- [Dataset excerpts]
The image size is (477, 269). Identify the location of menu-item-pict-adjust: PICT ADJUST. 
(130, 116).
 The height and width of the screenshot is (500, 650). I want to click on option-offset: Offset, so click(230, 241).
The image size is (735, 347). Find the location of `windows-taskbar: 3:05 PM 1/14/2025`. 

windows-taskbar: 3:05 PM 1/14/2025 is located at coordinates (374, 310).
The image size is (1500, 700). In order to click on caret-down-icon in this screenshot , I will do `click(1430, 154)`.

...

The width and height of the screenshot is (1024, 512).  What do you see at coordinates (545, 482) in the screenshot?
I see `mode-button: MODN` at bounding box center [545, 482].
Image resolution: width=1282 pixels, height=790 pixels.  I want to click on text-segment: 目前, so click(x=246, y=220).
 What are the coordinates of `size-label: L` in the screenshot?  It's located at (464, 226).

* * *

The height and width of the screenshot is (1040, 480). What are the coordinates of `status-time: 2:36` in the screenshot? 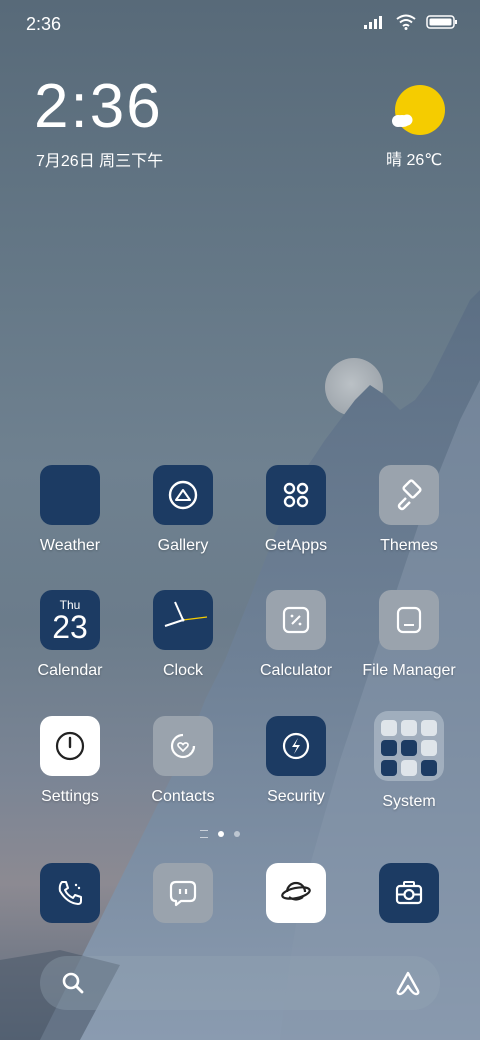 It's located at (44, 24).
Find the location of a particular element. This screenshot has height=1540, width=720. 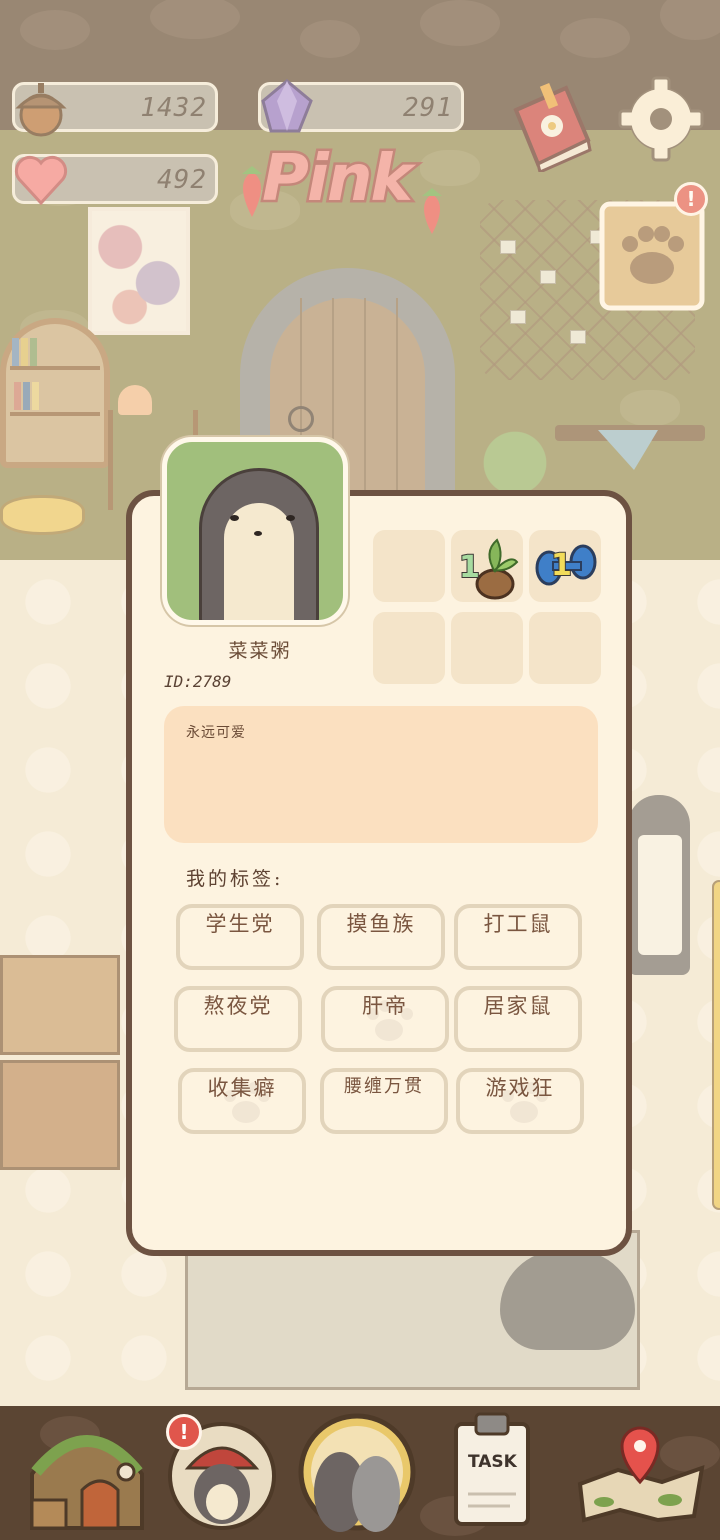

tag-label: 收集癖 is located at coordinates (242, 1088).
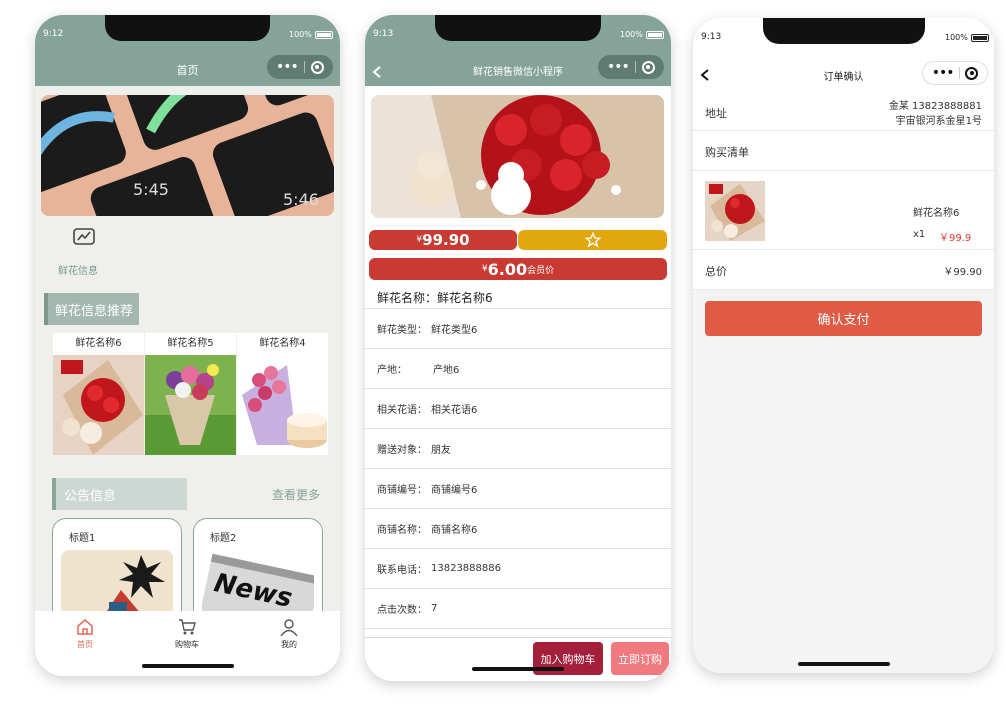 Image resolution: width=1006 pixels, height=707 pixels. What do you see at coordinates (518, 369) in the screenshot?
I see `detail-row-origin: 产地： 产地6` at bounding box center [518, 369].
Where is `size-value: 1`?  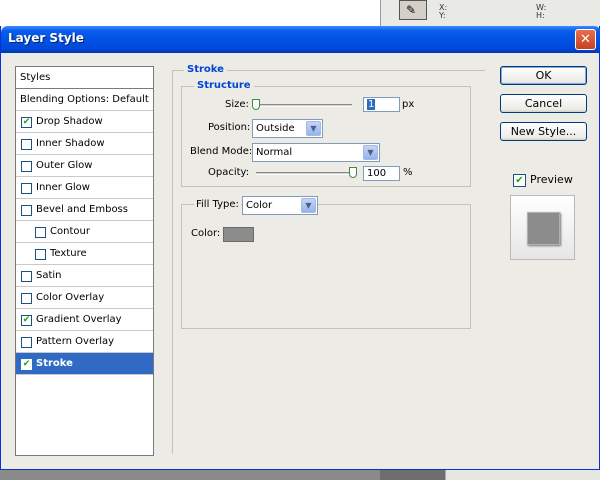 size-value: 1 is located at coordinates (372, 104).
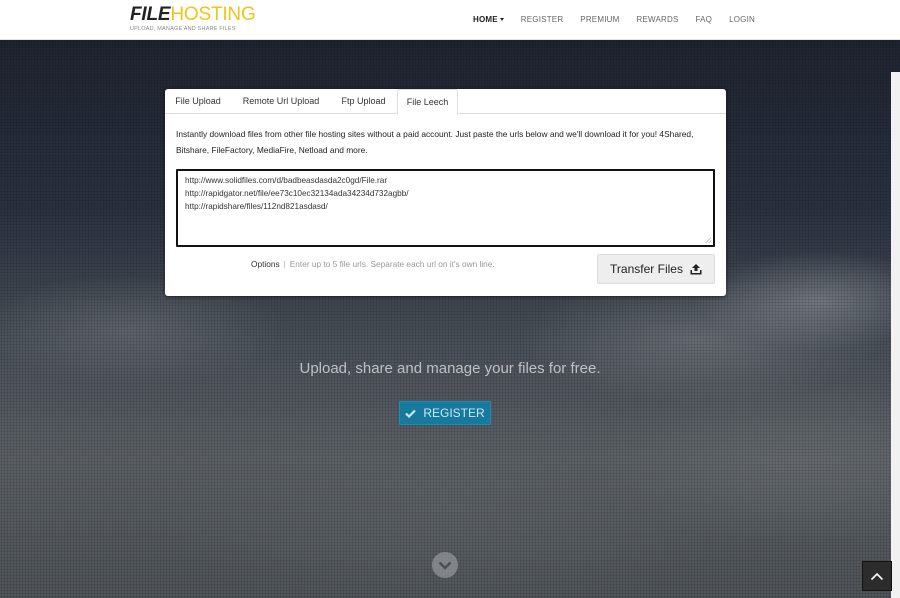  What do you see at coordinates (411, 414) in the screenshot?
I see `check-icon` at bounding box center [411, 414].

- [Problem to work on]
Write out the material word for word, from the line containing "The image size is (477, 269)." through the line containing "The height and width of the screenshot is (500, 650).", both included.

- [Solution to this task]
The image size is (477, 269). Identify the location of menu-item-pict-adjust: PICT ADJUST. 
(130, 116).
 The height and width of the screenshot is (500, 650). I want to click on option-offset: Offset, so click(230, 241).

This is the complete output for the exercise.